En una carta a Harold Ober, su editor, Francis Scott Fitzgerald le explicaba que concebía sus relatos como si fueran novelas. No se refería a la extensión naturalmente, ni a la complejidad de la trama, sino a las emociones que debían provocar, a su capacidad de conmover a los lectores. Esta explicación quizás encierra la clave de su modo de concebir relatos. Los mejores de ellos, que son muchos, podrían haber sido novelas. Por la hondura de los personajes, por el absoluto dominio sobre la historia que se está narrando, por la capacidad de hacer visible aquello que no se narra y que el lector descubre. La insistencia en las emociones recorre toda su obra, marcada por una serie de temas en los que probablemente sea el maestro indiscutido: las ambiciones de la juventud, el miedo al fracaso, las diversas y dolorosas maneras de desperdiciar una vida, el desamor, la soledad, lo irrecuperable. No hay que olvidar que uno de sus textos más célebres se titula Bancarrota emocional.

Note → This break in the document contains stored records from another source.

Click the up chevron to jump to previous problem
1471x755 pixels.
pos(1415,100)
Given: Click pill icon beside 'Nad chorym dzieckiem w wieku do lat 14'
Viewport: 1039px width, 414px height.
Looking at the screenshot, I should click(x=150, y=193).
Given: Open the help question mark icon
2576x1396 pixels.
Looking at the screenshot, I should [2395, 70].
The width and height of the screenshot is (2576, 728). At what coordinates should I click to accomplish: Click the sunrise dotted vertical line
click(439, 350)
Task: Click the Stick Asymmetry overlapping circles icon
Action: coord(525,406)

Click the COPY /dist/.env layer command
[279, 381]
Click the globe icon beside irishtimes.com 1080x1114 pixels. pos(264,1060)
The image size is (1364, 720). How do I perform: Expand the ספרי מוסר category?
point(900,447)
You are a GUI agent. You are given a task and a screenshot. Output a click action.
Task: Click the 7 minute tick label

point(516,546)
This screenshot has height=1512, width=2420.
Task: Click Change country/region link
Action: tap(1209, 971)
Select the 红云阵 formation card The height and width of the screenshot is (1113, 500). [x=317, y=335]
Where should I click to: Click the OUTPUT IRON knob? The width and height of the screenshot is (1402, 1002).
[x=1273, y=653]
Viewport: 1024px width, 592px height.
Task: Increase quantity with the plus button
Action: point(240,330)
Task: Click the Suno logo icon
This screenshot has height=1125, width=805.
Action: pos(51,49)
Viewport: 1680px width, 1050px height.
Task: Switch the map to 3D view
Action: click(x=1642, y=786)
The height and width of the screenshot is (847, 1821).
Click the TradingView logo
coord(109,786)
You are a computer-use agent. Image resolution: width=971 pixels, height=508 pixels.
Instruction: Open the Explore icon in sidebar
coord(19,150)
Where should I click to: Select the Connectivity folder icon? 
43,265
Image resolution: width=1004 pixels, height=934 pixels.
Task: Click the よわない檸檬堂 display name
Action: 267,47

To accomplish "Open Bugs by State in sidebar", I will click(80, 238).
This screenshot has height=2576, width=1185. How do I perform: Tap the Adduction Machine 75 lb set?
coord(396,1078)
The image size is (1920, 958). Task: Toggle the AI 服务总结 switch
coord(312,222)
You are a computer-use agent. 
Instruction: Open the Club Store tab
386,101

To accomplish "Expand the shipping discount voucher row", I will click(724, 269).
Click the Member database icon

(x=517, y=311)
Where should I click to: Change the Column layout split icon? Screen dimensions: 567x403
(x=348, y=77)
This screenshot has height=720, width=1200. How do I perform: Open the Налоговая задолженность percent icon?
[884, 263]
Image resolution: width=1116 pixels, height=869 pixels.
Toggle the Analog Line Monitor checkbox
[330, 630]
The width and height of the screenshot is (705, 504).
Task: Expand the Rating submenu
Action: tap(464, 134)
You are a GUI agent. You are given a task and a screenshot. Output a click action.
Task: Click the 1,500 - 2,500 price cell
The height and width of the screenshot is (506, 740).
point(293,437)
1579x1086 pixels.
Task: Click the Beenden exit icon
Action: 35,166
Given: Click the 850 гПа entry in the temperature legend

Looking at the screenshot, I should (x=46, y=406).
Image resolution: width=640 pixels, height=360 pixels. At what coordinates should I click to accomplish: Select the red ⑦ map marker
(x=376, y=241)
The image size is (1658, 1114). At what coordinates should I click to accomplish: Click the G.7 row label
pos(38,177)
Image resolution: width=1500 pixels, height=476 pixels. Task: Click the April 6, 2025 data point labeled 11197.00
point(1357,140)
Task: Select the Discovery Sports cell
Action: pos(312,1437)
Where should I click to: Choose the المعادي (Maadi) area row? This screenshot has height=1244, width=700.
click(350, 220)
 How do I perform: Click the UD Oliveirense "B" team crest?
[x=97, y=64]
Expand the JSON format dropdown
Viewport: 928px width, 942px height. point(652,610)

Como tantos otros novelistas, Fitzgerald durante largo tiempo fue menospreciado como escritor de cuentos. El tiempo corrigió este desdén. Algunos de sus relatos son obras maestras y están entre lo mejor de la literatura norteamericana del siglo XX. Baste mencionar Babilonia revisitada, El diamante tan grande como el Ritz o El extraño caso de Benjamin Button.
Esta antología preparada por Carlos Gamerro es una muestra reiterada de ese talento, de una voz distintiva. La prosa clara e iluminadora de Fitzgerald sorprende y emociona igual hoy que en su tiempo. Aquello en lo que tanto trabajó constituye su triunfo póstumo.